Saturday, October 5, 2013

uses of imagery

look through the text for signs of the ways Humbert uses imagery to make a point, convince himself or the reader of something, or represent an event as something it is not.

"Therefore (to retrieve the thread of this explanation) the moralist in me by-passed the issue by clinging to conventional notions of what twelve-year-old girls should be.  The child therapist in me (a fake, as most of them are—but no matter) regurgitated neo-Freudian hash and conjured up a dreaming and exaggerating Dolly in the "latency" period of girlhood.  Finally, the sensualist in me (a great and insane monster) had no objection to some depravity in his prey.  But somewhere behind the raging bliss, bewildered shadows conferred—and not to have heeded them, this is what I regret!"
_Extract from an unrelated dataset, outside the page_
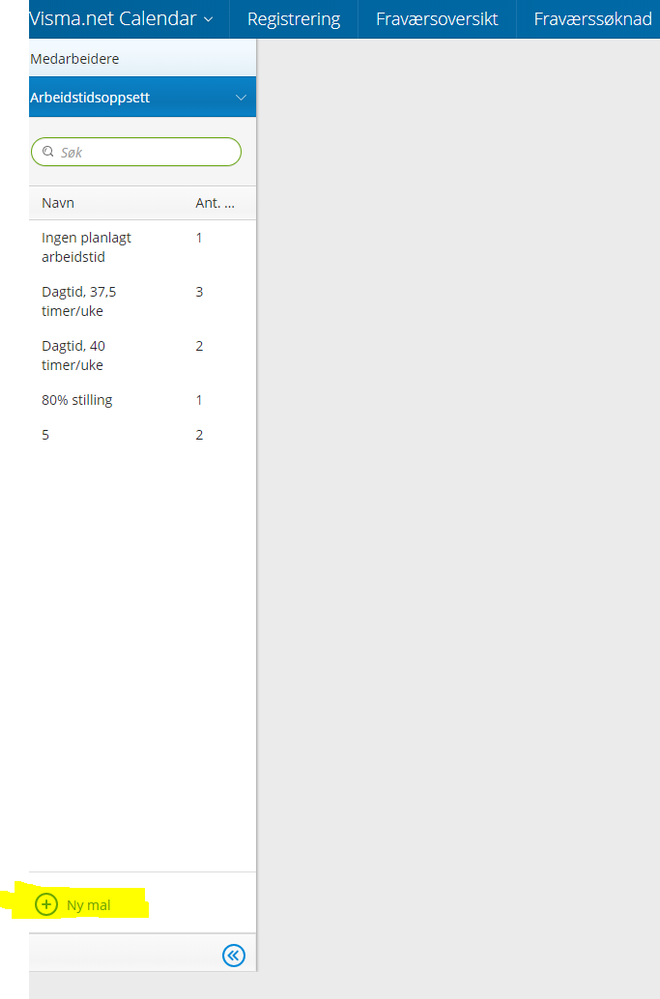The width and height of the screenshot is (660, 999).
Task: Sort by the Navn column header
Action: 58,203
In this passage, as Lolita has just fallen asleep and Humbert wanders inside the hotel waiting for the drug to completely kick-in, Humbert comes to a realization that Lolita is unlike any other girls, and uses an extended imagery chronicling his reaction and recognition.  He first physicalizes a part of himself as a "moralist," the part of him that wants to believe that Lolita is still a child, and a child does what a conventional children do, as in keeping their purity and innocence.  The second part of his conscious or thought that he brings to life, he names the "child therapist," who brings up the "neo-Freudian hash," which I can only assume is relating to the unconscious processes in neurotic behavior and claims that Lolita is just in a latent period, and she does not know what she wants or is not conscious of it, just yet.  The third and final part of him, the sensualist, described as a "great and insane monster" has no objection to the perversity of Lolita. 

Humbert uses these imageries to, firstly, describe the way he feels about his recent epiphany.  However, in describing himself in this manner, he convinces himself, and the reader respectively, of a sense of unintentness.  If he were to say outright that, in a way he feels that he wants to bypass the issue and that Lolita is in a latency period of girlhood, but also has no objection to depravity in Lolita, then it is clear and obvious that Humbert is the one who feels the way he claims.  However, by separating the way he feels, and naming them even, gives a certain distance and an unimpersonable impression, that Humbert cannot help but feel the way he feels, and he feels this way because there are part of himself that he cannot control, such as the moralist, therapist, and the sensualist.

I know this one is late and is solitary, but I wrote a longer post than I usually do to make up for its tardiness and its lack of counterpart.  Sorry!